# Wild Camping Donegal



## Scullion

Hi all,

I am new to all this..

I have just recently bought a ford transit minibus and removed half the seats and put in some bunk beds for the kids for some wild camping for the family.. We have enjoyed the last couple of week ends on Benone beach..  (Very hard to beat).. Which the kids loved.. I am looking some places to travel that we can park up and let the kids be kids.. ie run wild and tire them selves out (3 kids under 7)... I am not interested in camp sites where you have to be quiet and sleeping by 5 Clock in the afternoon in case some one complains..

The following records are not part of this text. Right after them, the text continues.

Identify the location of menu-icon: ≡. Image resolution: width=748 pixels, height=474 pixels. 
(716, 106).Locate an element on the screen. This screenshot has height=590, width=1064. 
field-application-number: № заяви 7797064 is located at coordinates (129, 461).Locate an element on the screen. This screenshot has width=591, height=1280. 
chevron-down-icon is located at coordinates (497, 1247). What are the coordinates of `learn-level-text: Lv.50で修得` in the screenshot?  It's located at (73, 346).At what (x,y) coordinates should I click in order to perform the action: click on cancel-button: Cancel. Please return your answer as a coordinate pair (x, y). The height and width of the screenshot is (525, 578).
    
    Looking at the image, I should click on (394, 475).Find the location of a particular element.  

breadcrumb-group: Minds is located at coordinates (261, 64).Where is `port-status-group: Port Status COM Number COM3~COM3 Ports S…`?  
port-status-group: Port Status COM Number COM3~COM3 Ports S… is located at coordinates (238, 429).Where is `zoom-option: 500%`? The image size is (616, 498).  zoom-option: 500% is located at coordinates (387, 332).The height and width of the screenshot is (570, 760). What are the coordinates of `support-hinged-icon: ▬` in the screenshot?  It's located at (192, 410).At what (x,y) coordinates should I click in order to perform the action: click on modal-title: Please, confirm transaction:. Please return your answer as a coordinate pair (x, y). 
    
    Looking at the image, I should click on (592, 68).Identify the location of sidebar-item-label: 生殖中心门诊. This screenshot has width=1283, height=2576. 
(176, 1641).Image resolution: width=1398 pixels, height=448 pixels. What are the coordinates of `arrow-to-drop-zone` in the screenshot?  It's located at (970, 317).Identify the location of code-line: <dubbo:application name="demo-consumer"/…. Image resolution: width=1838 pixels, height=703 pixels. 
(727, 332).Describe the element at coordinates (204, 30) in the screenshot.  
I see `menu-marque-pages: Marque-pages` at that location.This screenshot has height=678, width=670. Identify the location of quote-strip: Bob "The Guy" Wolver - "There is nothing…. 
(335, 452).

Is there any tips or places that people know that may be of interest

Many thanks for any info

Mark


----------



## Jojo

When your kids are a little older you might like to take them to Falmore, beyond Maghery, near Dungloe. It's a rocky coast that few ever explore and at the shore is a huge natural rock pool, mostly shallow but at high tide about 2m deep in places, where you can swim laps, catch small fish and crabs, snorkel in safety and paddle a little rubber boat if you like. At high tide waves come over the rocks and refresh the pool but it's mostly protected and delightful. There's also a blow hole which spouts water like a whale if the wind is blowing right. It's in the centre of this image - zoom out to find the location.

As for camping, I have no idea what the regulations are for overnight stops in Ireland - have you checked? If it's OK to park on unmarked road verges these might work: just south of Falmore bay or at Maghery beach. I can't guarantee that parking there is legitimate but if you find out perhaps you could let me know - I'm hoping to be there myself this autumn


----------



## Robmac

Welcome to the site


----------



## suej

Hi and :welcome:  We have been to Donegal a couple of times and have had no problems overnighting at beaches  We have also spent a few nights on the carpark at Ardara when there have been music festivals in the town 
Enjoy your trip Co Donegal ,it's beautiful

Sue


----------



## Scullion

Thanks for your comments.. I got over to Donegal yesterday to check out Kinnego Bay near Greencastle, 

Lovely beach, perfect for camping in tents.. A few had been set up when we left at 10pm..

Not so good in a camper.. Only a small car park and the road is very narrow with a couple of bad bends on it.. would not have liked to be anything bigger than the transit.. we met a car on a bend and had a fun few minutes getting round!!!!


----------



## chubadub

:welcome:


----------



## Guernsey Donkey

Hi, Welcome to the site.


----------